Zero day exploits can be expensive, with iPhone exploits used against a single activist reportedly fetching upwards of 1 million dollars. Google’s report seemingly upends the traditional logic of zero day economics. This time a zero day was being used to exploit thousands of users, indiscriminately targeting all visitors to a specific set of websites. But if we consider the targets of this campaign and the likely actors behind it, the economics make perfect sense. While it is new to observe a state sponsored actor burning zero-days to target an entire community instead of one individual in the community it is a reasonable tactic in this case.
These attacks likely have the goal of spying on the Uyghur diaspora outside China, to gain as much intelligence as possible on anyone associated with this movement within China or supporting the community from outside of China’s national borders. In the past, China has already arrested many community leaders, Uyghur activists, human rights defenders, as well as their relatives, and is likely interested in discovering any nascent leaders before they become a problem.

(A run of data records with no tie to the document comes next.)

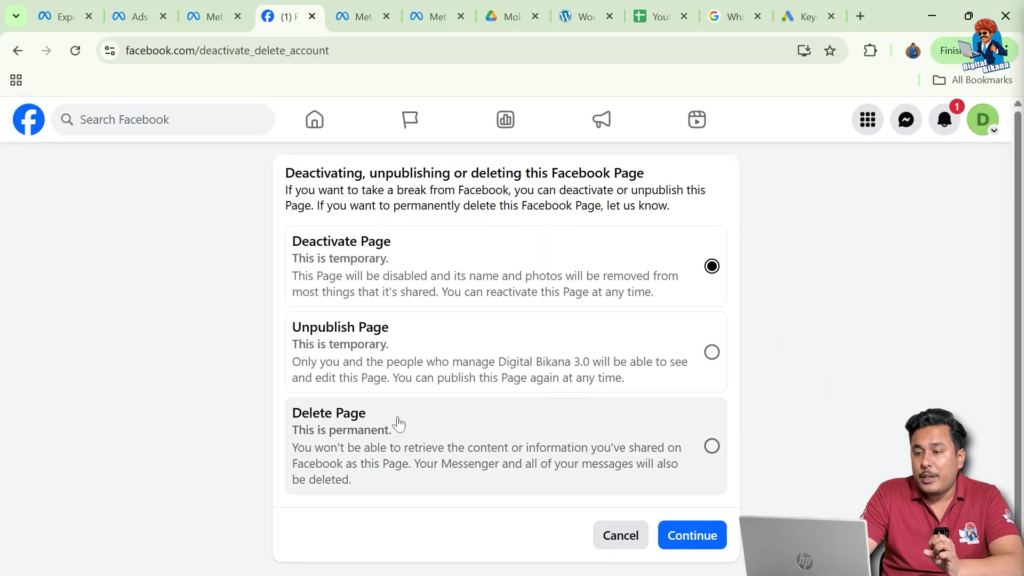Viewport: 1024px width, 576px height.
Task: Select the Delete Page radio button
Action: click(x=711, y=446)
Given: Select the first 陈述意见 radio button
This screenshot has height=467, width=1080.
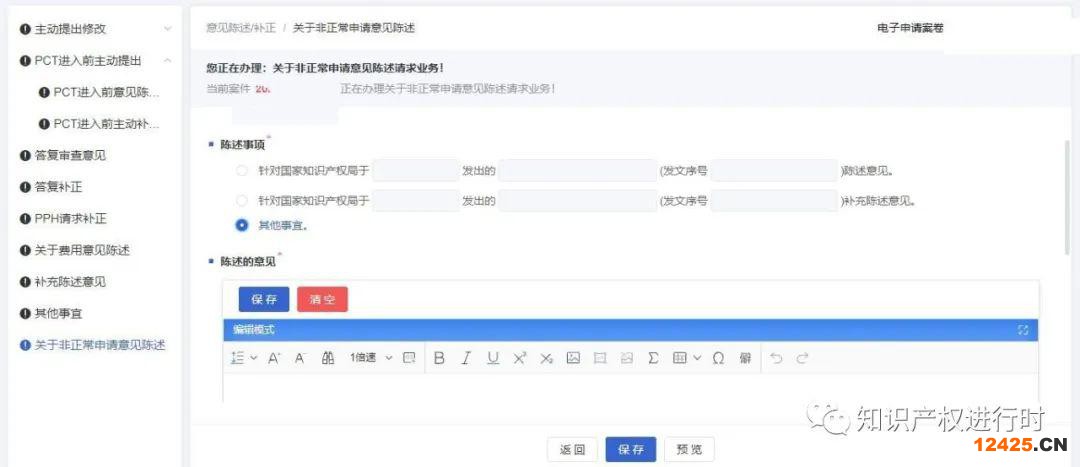Looking at the screenshot, I should click(x=242, y=171).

Google’s report and Apple’s recent response both miss the mark on the impact of this attack. Google’s Project Zero post was vague about the targeted nature of the attack saying “There was no target discrimination; simply visiting the hacked site was enough for the exploit server to attack your device … we estimate that these sites receive thousands of visitors per week.” Apple’s response understates the impact of the vulnerability stating, “the sophisticated attack was narrowly focused, not a broad-based exploit of iPhones ‘en masse”’as described." The reality is more complicated, this was a highly targeted attack against every member and supporter of the Uyghur community. Though this is technically a “watering hole” attack, the websites reported by Volexity as having been compromised were all hyper-targeted at the Uyghur community and its supports. Some were written in the Uyghur language, a Turkic language written with the Arabic script, which very few modern Turkic languages use today.
Google's post was light on specifics, but Project Zero researcher and report author Ian Beer highlighted an important way in which this discovery impacts the way we think about device security:
Real users make risk decisions based on the public perception of the security of these devices. The reality remains that security protections will never eliminate the risk of attack if you're being targeted. To be targeted might mean simply being born in a certain geographic region or being part of a certain ethnic group. All that users can do is be conscious of the fact that mass exploitation still exists and behave accordingly; treating their mobile devices as both integral to their modern lives, yet also as devices which when compromised, can upload their every action into a database to potentially be used against them. I hope to guide the general discussion around exploitation away from a focus on the million dollar dissident and towards discussion of the marginal cost for monitoring the n+1'th potential future dissident. I shan't get into a discussion of whether these exploits cost $1 million, $2 million, or $20 million. I will instead suggest that all of those price tags seem low for the capability to target and monitor the private activities of entire populations in real time.
If you are targeting one activist, it might cost one million dollars for the necessary zero day exploit, but if you are able to monitor thousands of activists or an entire ethnic population with a single exploit suddenly the cost per person drops down to a much more affordable price. It’s unreasonable to think that economics of scale don’t apply to zero day exploits as they do to everything else. Many countries have an interest in targeting specific populations for surveillance (Palestinians in Israel, undocumented immigrants in the US, Kurds in Iran.) With that in mind, it’s likely that this is not the last time we will see a state actor targeting an entire ethnic or activist group en masse with zero day exploits.